I’ve always loved the color periwinkle if only because it’s so much fun to say the name! I was never an “artistic” child, but I reveled in colors, and being able to not only distinguish periwinkle from other blue and purple crayons in the box — and to know its name — always made me feel… well, a bit smug, to be honest. I couldn’t draw, couldn’t paint, did not “do well with scissors”, and failed at any sort of crafts involving glue, but I could pick out periwinkle. I guess for me that was a sort of consolation. Maybe I couldn’t do all those other artistic things my friends did, but I had my keenly accurate sense of color.

I even knew that a periwinkle was a flower, actually a ground cover, and there’s always a bit of debate as to whether periwinkle flowers are blue or purple, One thing I didn’t know as a child, though, was that periwinkle is often called “the flower of death”. According to lore, condemned prisoners wore crowns woven from periwinkle vines as they marched to their death. Periwinkle crowns were also placed on the heads of children who died.

I do still love periwinkle, and I was delighted when Pantone chose “Very Peri” as their “color of the year” for 2022. The following is taken directly from Pantone’s website as their introduction to “Very Peri”:

Displaying a carefree confidence and a daring curiosity that animates our creative spirit, inquisitive and intriguing PANTONE 17-3938 Very Peri helps us to embrace this altered landscape of possibilities, opening us up to a new vision as we rewrite our lives. Rekindling gratitude for some of the qualities that blue represents complemented by a new perspective that resonates today, PANTONE 17-3938 Very Peri places the future ahead in a new light.

We are living in transformative times. PANTONE 17-3938 Very Peri is a symbol of the global zeitgeist of the moment and the transition we are going through. As we emerge from an intense period of isolation, our notions and standards are changing, and our physical and digital lives have merged in new ways. Digital design helps us to stretch the limits of reality, opening the door to a dynamic virtual world where we can explore and create new color possibilities. With trends in gaming, the expanding popularity of the metaverse and rising artistic community in the digital space PANTONE 17-3938 Very Peri illustrates the fusion of modern life and how color trends in the digital world are being manifested in the physical world and vice versa.

Throughout the year, I tend to notice Pantone’s “color choice” wherever I look.

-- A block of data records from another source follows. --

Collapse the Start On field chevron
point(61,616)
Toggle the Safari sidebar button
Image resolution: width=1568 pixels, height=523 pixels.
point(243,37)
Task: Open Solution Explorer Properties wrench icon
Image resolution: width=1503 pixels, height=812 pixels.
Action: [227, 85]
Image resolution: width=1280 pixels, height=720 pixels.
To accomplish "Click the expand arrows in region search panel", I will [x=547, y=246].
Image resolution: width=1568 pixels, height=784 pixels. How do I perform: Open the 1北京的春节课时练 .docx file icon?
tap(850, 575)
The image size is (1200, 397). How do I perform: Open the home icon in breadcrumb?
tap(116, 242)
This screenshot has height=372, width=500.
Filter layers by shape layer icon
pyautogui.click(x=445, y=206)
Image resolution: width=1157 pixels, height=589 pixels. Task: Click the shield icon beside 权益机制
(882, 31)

It was interesting to me, for example, to see how many advertisers made use of “gray and yellow” in their 2021 commercials. As I’ve mentioned before, our new downstairs spa is also decorated in gray and yellow because of the acrylic pourings I made last year using those Pantone color selections. (It was a rare year when Pantone chose not one but two colors for their annual honor.)

Needless to say, I am thrilled by the 2022 color choice, and I’m looking forward to seeing it around me more and more. I’m going to make a point of using the color more and more, as well. I want to paint beautiful periwinkle skies, fill the foregrounds of my landscape paintings with tiny dots of periwinkle ground cover. I want to create vibrant periwinkle shadows and highlights.

Yes, I love periwinkle! How about you?

14 Comments

  1. I could also pick periwinkle out of the big 64 color box of crayons as a kid. Lovely color, and yes it does indeed sit right at the border of blue and violet.